The stakes for the world are high.
Iran is pressing ahead with its nuclear program in the face of international sanctions and Israeli threats of military action.
The United States and other Western nations maintain that the program is geared toward making a bomb, a charge Iran consistently denies.
Meanwhile, President Barack Obama is seeking to improve relations with Iran, ending 30 years of animosity that have helped define the Islamic Republic.
The regime’s militant wing, with Ahmadinejad its most visible face, takes a hard-line position on relations with Washington and is determined to push forward with the nuclear program regardless of the consequences, experts say.
A camp of pragmatic clerics and politicians led by Rafsanjani, while loyal to the revolution’s principles, wants to build better ties with the West and a more friendly image of Iran.
”What is clear is that the leadership is far more polarized and splintered than has been clear in the past,” said Anthony Cordesman, a former Pentagon analyst with the Washington-based Center for Strategic and International Studies.
Friday’s comments showed the country’s ultimate authority is firmly behind Ahmadinejad, who has publicly accused Rafsanjani and members of his family of corruption.
Experts said that could mean Rafsanjani’s power is waning.
”Now that the leader has made clear he was supportive of Ahmadinejad and sharing the same vision of the future of the Islamic Republic, it can be taken as a major defeat for Rafsanjani and for the political options he promotes,” said Frederic Tellier, an Iran expert in the International Crisis Group, a Brussels-based think tank.
Iran’s crisis began when Mousavi, a reform-minded architect who served as prime minister in the 1980s, claimed he was the victor of the June 12 election, accusing Ahmadinejad of using widespread fraud to win it.

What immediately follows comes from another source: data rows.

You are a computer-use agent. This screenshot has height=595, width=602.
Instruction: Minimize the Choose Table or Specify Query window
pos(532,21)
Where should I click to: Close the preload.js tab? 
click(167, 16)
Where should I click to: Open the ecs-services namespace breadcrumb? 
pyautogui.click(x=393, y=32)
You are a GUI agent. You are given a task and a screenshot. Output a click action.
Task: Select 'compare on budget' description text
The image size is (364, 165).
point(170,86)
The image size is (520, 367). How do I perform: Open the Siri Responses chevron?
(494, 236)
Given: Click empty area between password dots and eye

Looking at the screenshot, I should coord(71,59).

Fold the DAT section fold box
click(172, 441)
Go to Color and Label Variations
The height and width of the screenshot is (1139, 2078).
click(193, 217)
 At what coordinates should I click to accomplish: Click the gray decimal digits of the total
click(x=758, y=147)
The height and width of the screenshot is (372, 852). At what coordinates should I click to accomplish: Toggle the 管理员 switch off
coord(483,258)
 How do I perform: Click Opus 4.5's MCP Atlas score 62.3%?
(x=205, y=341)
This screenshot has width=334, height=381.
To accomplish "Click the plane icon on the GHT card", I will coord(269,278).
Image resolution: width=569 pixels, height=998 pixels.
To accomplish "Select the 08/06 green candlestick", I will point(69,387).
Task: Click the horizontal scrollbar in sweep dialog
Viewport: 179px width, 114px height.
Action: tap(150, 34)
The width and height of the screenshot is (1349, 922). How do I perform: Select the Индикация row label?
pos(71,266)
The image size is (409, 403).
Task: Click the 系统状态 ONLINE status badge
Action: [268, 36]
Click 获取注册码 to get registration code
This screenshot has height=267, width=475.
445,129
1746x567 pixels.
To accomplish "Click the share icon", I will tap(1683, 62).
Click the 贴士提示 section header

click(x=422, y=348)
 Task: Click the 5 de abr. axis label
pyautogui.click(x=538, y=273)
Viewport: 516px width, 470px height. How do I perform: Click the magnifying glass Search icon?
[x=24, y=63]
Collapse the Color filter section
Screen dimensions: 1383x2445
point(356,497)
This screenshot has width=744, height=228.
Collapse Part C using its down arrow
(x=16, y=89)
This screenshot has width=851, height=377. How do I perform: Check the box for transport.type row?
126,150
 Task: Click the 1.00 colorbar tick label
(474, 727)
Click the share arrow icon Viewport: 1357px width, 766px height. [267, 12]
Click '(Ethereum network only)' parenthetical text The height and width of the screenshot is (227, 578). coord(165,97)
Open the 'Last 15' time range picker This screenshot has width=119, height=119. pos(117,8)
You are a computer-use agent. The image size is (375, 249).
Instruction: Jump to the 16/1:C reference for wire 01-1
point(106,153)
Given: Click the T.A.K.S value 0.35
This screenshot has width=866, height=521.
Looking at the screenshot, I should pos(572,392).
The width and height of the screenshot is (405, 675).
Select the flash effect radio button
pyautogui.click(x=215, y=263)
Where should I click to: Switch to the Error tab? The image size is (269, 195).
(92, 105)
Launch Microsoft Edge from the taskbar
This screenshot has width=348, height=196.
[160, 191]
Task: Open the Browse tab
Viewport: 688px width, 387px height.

Mousavi insists he wants a new election, an option Khamenei ruled out.
Rafsanjani was president between 1989 and 1997, but failed to win a third term when in 2005, losing to Ahmadinejad in a runoff. He was a close follower of the late Ayatollah Ruhollah Khomeini, father of Iran’s Islamic Revolution. He now heads the Expediency Council, a body that arbitrates disputes between parliament and the unelected Guardian Council, which can block legislation.
He also is the head of the powerful Assembly of Experts, which comprises senior clerics who can elect and dismiss the country’s supreme leader.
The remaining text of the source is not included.